───── Exercise inputs

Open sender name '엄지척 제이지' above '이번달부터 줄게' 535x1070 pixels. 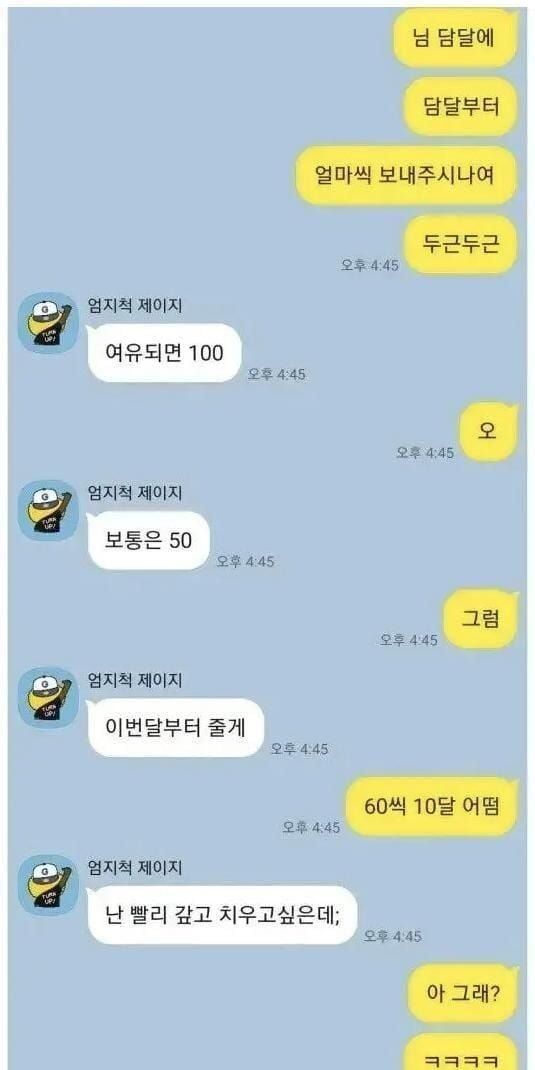click(x=135, y=680)
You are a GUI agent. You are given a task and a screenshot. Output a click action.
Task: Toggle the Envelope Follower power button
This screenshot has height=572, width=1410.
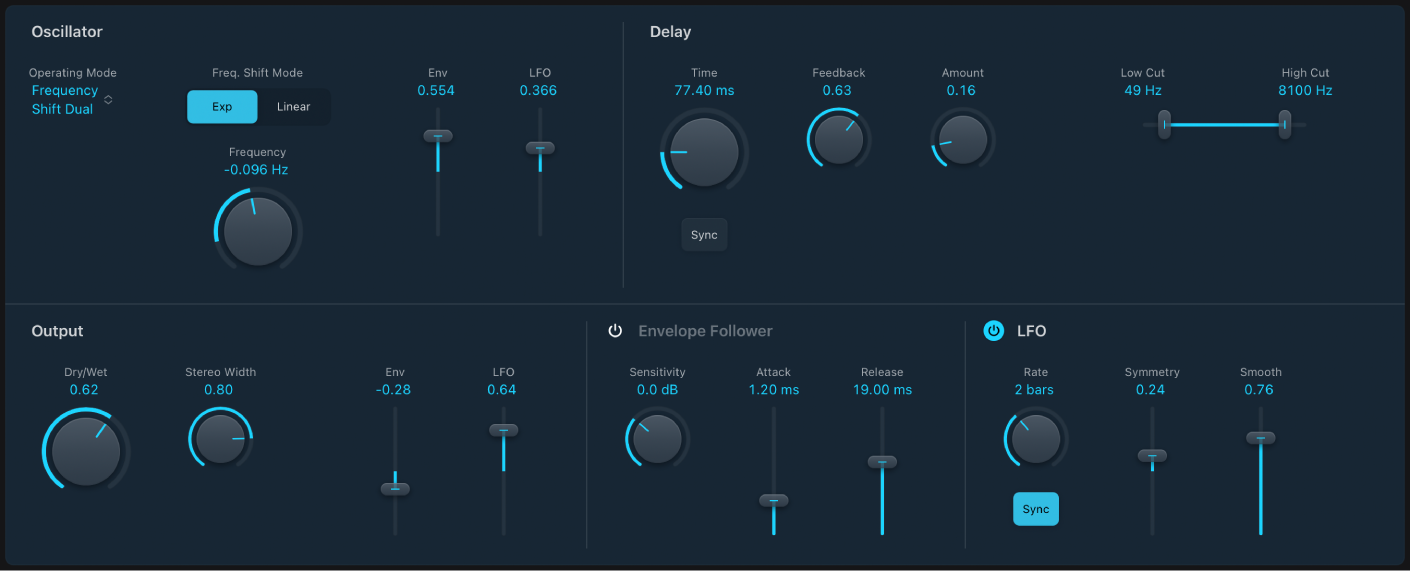tap(615, 331)
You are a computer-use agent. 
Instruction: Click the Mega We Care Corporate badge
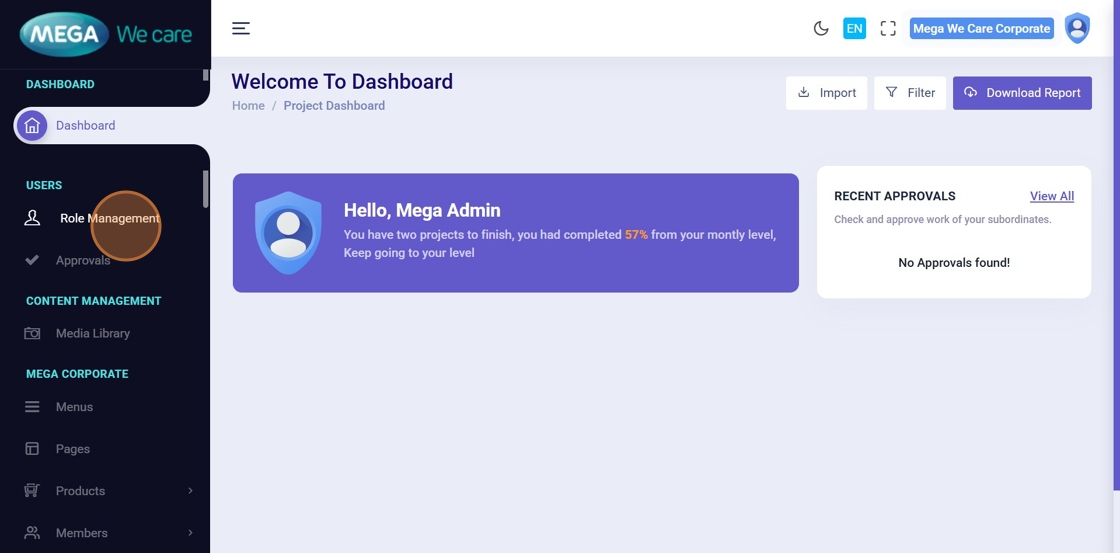click(981, 28)
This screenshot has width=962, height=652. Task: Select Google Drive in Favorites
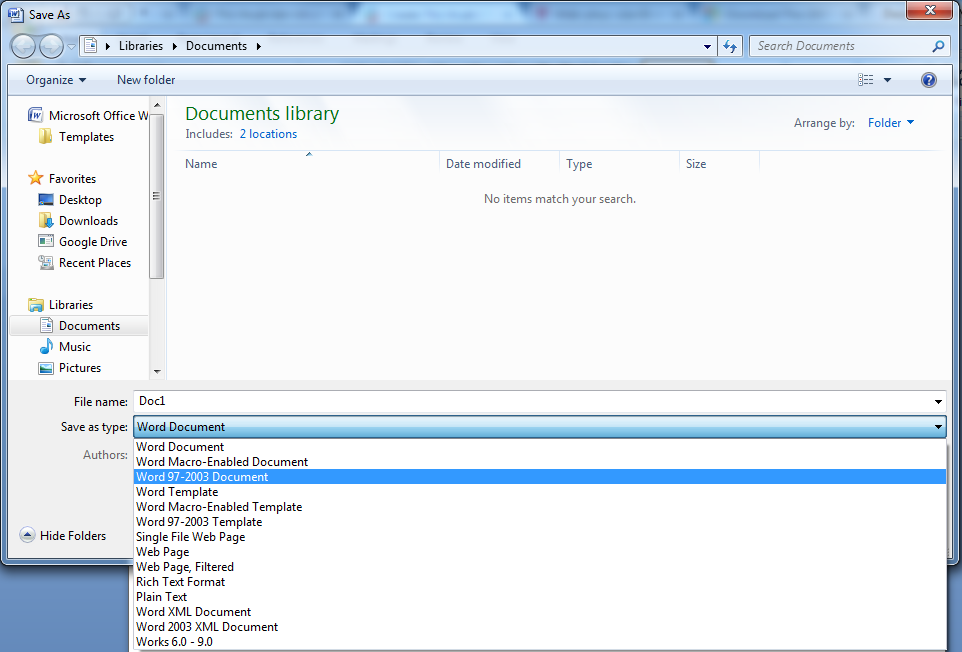point(92,242)
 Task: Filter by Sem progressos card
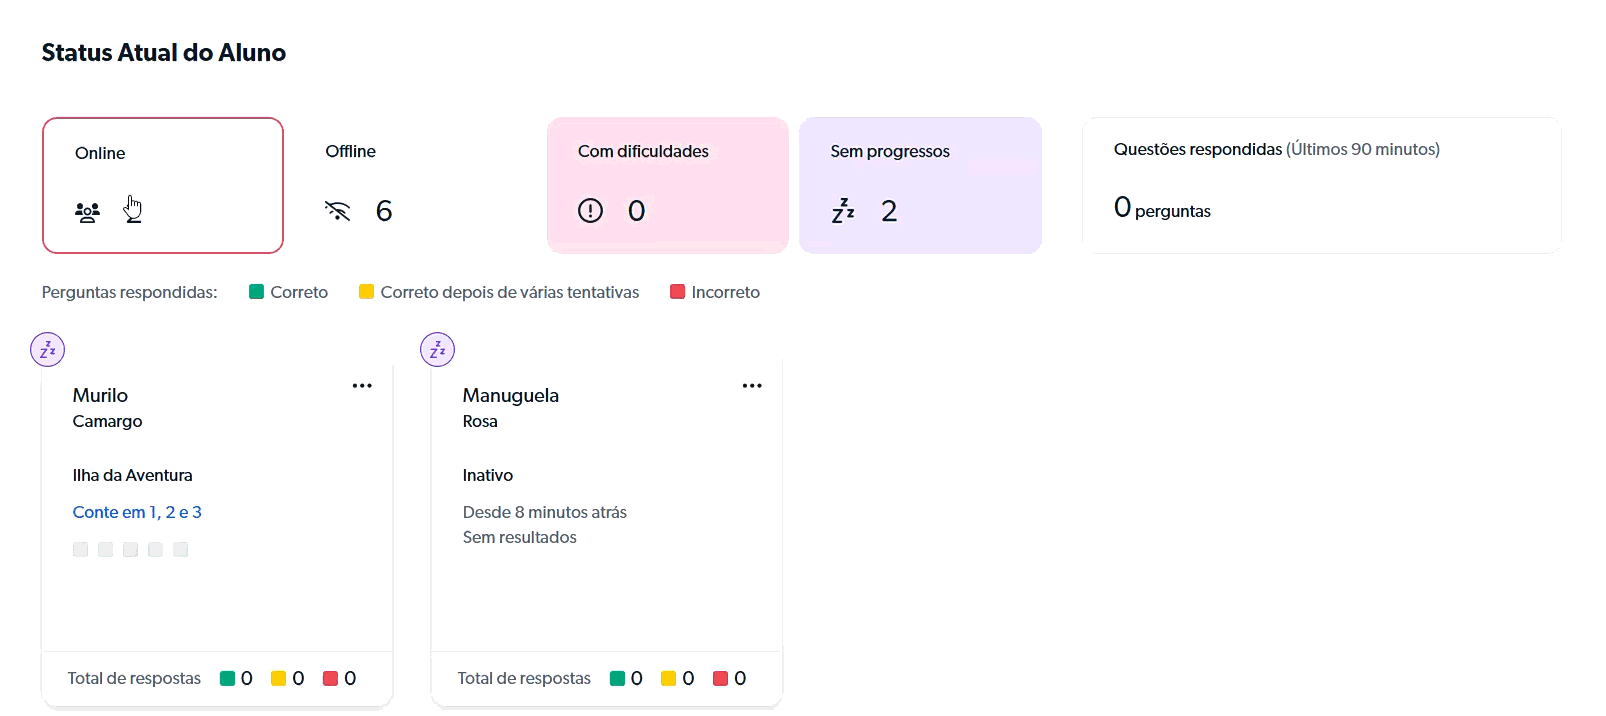(x=920, y=185)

──────────

■ **Exercise description**
Among the entries, how many lines include the string "agent"? Please reply with only the number.

■ **Answer**
2